Daphne is showing that the websocket is opened:
2018-06-27 03:19:21,372 DEBUG Upgraded connection daphne.response.XbupPxYRcS!aPmLgJGDZd to WebSocket daphne.response.XbupPxYRcS!hTzJudfDoM
Then suddenly nginx reports that the client closed the connection
10.255.0.2 - - [27/Jun/2018:03:19:24 +0000] “GET /websocket/ HTTP/1.1” 499 0 “-” “Mozilla/5.0 (Windows NT 10.0; Win64; x64) AppleWebKit/537.36 (KHTML, like Gecko) Chrome/64.0.3282.140 Safari/537.36 Edge/17.17682”
And then daphne reports that the websocket has closed
2018-06-27 03:19:25,571 DEBUG WebSocket closed for daphne.response.XbupPxYRcS!hTzJudfDoM
The browser itself reports:
WebSocket connection to ‘wss://…/websocket/’ failed: WebSocket is closed before the connection is established.
And the Task container reports (when running the job):
[2018-07-02 19:03:47,717: DEBUG/Worker-4] using channel_id: 2
2018-07-02 19:03:47,718 ERROR awx.main.models.unified_jobs job 15 (running) failed to emit channel msg about status change
Traceback (most recent call last):
File “/usr/lib/python2.7/site-packages/awx/main/models/unified_jobs.py”, line 1169, in _websocket_emit_status
emit_channel_notification(‘jobs-status_changed’, status_data)
File “/usr/lib/python2.7/site-packages/awx/main/consumers.py”, line 70, in emit_channel_notification
Group(group).send({“text”: json.dumps(payload, cls=DjangoJSONEncoder)})
File “/var/lib/awx/venv/awx/lib/python2.7/site-packages/channels/channel.py”, line 88, in send
self.channel_layer.send_group(self.name, content)
File “/var/lib/awx/venv/awx/lib/python2.7/site-packages/asgi_amqp/core.py”, line 190, in send_group
self.send(channel, message)
File “/var/lib/awx/venv/awx/lib/python2.7/site-packages/asgi_amqp/core.py”, line 95, in send
self.recover()
File “/var/lib/awx/venv/awx/lib/python2.7/site-packages/asgi_amqp/core.py”, line 77, in recover
self.tdata.consumer.revive(self.tdata.connection.channel())
File “/var/lib/awx/venv/awx/lib/python2.7/site-packages/kombu/connection.py”, line 255, in channel
chan = self.transport.create_channel(self.connection)

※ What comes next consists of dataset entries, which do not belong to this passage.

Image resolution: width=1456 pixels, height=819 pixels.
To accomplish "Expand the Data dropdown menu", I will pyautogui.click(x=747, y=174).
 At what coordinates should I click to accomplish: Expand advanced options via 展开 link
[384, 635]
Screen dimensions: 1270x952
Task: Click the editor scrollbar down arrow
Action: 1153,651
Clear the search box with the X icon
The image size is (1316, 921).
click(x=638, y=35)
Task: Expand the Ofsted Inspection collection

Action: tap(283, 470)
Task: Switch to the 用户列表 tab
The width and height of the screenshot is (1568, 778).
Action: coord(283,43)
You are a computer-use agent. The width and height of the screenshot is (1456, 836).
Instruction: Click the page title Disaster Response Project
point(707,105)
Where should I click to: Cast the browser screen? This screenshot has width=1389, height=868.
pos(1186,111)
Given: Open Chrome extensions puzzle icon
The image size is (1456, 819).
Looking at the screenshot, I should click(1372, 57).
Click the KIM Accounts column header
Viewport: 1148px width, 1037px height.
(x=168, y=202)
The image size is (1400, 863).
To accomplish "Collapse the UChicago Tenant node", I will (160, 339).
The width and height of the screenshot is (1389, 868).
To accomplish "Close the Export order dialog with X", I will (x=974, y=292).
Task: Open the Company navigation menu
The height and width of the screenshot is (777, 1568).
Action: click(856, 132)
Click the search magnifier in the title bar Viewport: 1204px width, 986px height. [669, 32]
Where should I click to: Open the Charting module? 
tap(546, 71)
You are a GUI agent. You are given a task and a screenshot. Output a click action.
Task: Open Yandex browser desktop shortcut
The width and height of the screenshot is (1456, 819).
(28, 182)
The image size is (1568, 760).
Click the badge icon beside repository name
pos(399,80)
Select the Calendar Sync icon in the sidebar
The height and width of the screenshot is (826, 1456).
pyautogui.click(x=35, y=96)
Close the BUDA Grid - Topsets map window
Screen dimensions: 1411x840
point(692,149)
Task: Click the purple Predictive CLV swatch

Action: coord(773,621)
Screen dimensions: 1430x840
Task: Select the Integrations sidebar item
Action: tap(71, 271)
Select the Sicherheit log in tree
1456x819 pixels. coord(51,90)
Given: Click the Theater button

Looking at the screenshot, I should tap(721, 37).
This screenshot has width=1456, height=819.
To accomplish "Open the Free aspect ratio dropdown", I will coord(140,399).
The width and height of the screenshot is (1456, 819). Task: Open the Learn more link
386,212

File “/var/lib/awx/venv/awx/lib/python2.7/site-packages/kombu/transport/pyamqp.py”, line 92, in create_channel
return connection.channel()
File “/var/lib/awx/venv/awx/lib/python2.7/site-packages/amqp/connection.py”, line 282, in channel
return self.Channel(self, channel_id)
File “/var/lib/awx/venv/awx/lib/python2.7/site-packages/amqp/channel.py”, line 101, in init
self._x_open()
File “/var/lib/awx/venv/awx/lib/python2.7/site-packages/amqp/channel.py”, line 427, in _x_open
self._send_method((20, 10), args)
File “/var/lib/awx/venv/awx/lib/python2.7/site-packages/amqp/abstract_channel.py”, line 56, in _send_method
self.channel_id, method_sig, args, content,
File “/var/lib/awx/venv/awx/lib/python2.7/site-packages/amqp/method_framing.py”, line 221, in write_method
write_frame(1, channel, payload)
File “/var/lib/awx/venv/awx/lib/python2.7/site-packages/amqp/transport.py”, line 182, in write_frame
frame_type, channel, size, payload, 0xce,
File “/usr/lib64/python2.7/socket.py”, line 224, in meth
return getattr(self._sock,name)(*args)
error: [Errno 104] Connection reset by peer
Can anyone help with what the next troubleshooting steps might be or with any wisdom on additional logging that could be enabled?